In Figure 5a, we show an example move in a 1-move trial which was predicted by our agent with parameters fit to an MI subject. This example is useful for demonstrating how the agent’s forgetful state of knowledge (as discussed in the previous section) led it to prioritise the replay of certain experiences, and whether those choices were objectively optimal.

In this particular example, the agent chose a sub-optimal move. The agent’s state of knowledge of 1-move transitions before and after executing the same move is shown in Figure 5b and c. Note how the agent is less ignorant, on average, about the outcomes of 1-move optimal actions, as opposed to sub-optimal ones (Figure 5b). The agent chose a sub-optimal move because the MF Q value for that move had been forgotten to an extent that the agent’s subjective knowledge incorrectly indicated it to be optimal (Figure 5c). After learning online that the chosen move was worse than predicted (Figure 5c, compare green and blue bars), the agent replayed that action at the end of the trial to incorporate the estimated MB Q value for that action, as generated by the agent’s state-transition model (Figure 5c, pink bar), into its MF policy (Figure 5d). In this case, the MB knowledge that the agent decided to incorporate into its MF policy was more accurate as regards the true Q values; such replay, therefore, made the agent less likely to re-choose the same sub-optimal move in the following trials. Note that even though the actual move (‘up’) was replayed ten times, the action (‘down’) that was replayed eight times led to the same state, and would be indistinguishable in the MEG signal as measured by sequenceness. Therefore, in this example, the agent preferentially engaged in the replay of the recent sub-optimal single move experience.

As just discussed, in addition to replaying the just-experienced transition, the agent also engaged in the replay of other transitions. Indeed, the agent was not restricted in which transitions to replay – it chose to replay actions based solely on whether the magnitude of the estimated gain of each possible action is greater than a subject-specific threshold (see Methods for details). We were, therefore, able to see a much richer picture of the replay of all allowable transitions, in addition to the just-experienced ones. In the given example, it is easy to see how the agent estimated its replay choices to be gainful: because of the relatively strong MF forgetting and a sufficiently accurate state-transition model. To demonstrate a slightly different parameter regime, we also additionally show an example move predicted by our agent for another MI subject (Supplementary Figure 4). In that case, the agent’s MF and MB policies were more accurate; however, our parameter estimates indicated that the subject’s gain threshold for initiating replay was set lower, and hence the agent still engaged in replay, even though the gain it estimated was apparently minute.

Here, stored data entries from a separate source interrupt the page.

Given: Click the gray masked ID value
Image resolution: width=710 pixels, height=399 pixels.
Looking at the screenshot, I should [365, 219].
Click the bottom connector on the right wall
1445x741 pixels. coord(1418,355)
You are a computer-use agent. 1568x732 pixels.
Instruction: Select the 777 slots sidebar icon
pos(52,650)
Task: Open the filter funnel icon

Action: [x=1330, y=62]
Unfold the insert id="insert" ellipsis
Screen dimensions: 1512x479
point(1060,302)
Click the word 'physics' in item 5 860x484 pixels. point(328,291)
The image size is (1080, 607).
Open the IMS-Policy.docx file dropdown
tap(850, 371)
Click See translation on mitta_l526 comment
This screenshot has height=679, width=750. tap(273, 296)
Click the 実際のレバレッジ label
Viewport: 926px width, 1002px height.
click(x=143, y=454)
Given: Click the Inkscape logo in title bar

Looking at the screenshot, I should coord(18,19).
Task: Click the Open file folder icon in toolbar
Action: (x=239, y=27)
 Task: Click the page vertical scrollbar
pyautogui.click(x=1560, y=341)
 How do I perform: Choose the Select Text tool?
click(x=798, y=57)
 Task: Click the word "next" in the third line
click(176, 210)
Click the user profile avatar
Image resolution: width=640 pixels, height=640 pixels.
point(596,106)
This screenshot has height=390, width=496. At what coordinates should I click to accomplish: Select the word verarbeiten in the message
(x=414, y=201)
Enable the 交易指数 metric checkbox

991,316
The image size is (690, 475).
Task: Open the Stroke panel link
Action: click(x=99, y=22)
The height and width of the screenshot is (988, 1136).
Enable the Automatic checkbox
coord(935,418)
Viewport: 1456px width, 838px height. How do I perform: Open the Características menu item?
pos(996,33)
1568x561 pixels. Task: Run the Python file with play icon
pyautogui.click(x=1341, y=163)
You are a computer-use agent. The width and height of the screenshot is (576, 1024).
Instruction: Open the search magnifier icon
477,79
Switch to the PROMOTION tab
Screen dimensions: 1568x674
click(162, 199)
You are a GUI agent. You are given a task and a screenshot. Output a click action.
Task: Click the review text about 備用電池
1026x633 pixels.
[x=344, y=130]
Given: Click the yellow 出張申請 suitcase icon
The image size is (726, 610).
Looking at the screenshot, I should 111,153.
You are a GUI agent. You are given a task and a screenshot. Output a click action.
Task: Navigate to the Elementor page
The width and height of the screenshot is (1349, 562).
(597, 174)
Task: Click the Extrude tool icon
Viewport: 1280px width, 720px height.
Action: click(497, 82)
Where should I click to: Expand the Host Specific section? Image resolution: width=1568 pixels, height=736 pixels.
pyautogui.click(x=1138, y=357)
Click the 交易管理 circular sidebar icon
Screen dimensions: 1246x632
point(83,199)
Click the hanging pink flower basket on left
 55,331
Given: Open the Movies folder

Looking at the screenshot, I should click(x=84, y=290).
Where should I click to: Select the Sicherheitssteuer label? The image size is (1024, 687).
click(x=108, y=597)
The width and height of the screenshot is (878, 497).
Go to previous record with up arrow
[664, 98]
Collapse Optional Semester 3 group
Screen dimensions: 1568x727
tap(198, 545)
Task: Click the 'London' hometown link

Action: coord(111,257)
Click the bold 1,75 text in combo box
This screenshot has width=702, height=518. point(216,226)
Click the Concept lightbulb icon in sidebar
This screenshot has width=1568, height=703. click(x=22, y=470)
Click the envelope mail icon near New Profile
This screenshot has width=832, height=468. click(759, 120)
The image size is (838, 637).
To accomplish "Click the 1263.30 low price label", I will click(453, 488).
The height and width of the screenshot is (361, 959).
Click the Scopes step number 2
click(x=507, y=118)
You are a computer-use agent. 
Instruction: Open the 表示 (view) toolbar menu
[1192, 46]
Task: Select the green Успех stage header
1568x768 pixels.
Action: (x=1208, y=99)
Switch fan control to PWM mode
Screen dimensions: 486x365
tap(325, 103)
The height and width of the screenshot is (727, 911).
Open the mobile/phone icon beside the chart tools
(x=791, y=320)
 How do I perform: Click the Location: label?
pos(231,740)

To quantify the objective benefit of replay for the subject shown in Figure 5, we examined how the agent’s objective value function (relative to the true obtainable reward) at each state changed due to the replay at the end of this trial, which is a direct measure of the change in the expected reward the agent can obtain. We found that for each state where the replay occurred, the objective value function of that state increased (Figure 5e). To see whether such value function improvements held across the entire session, we examined the average trial-wise statistics for this subject (Figure 5f). We found that, on average, the replay after each trial (both 1-move and 2-move) improved the agent’s objective value function by 0.43 reward points (1-sample 2-tailed t-test, *t* = 31.3, *p* ≪ 0.0001).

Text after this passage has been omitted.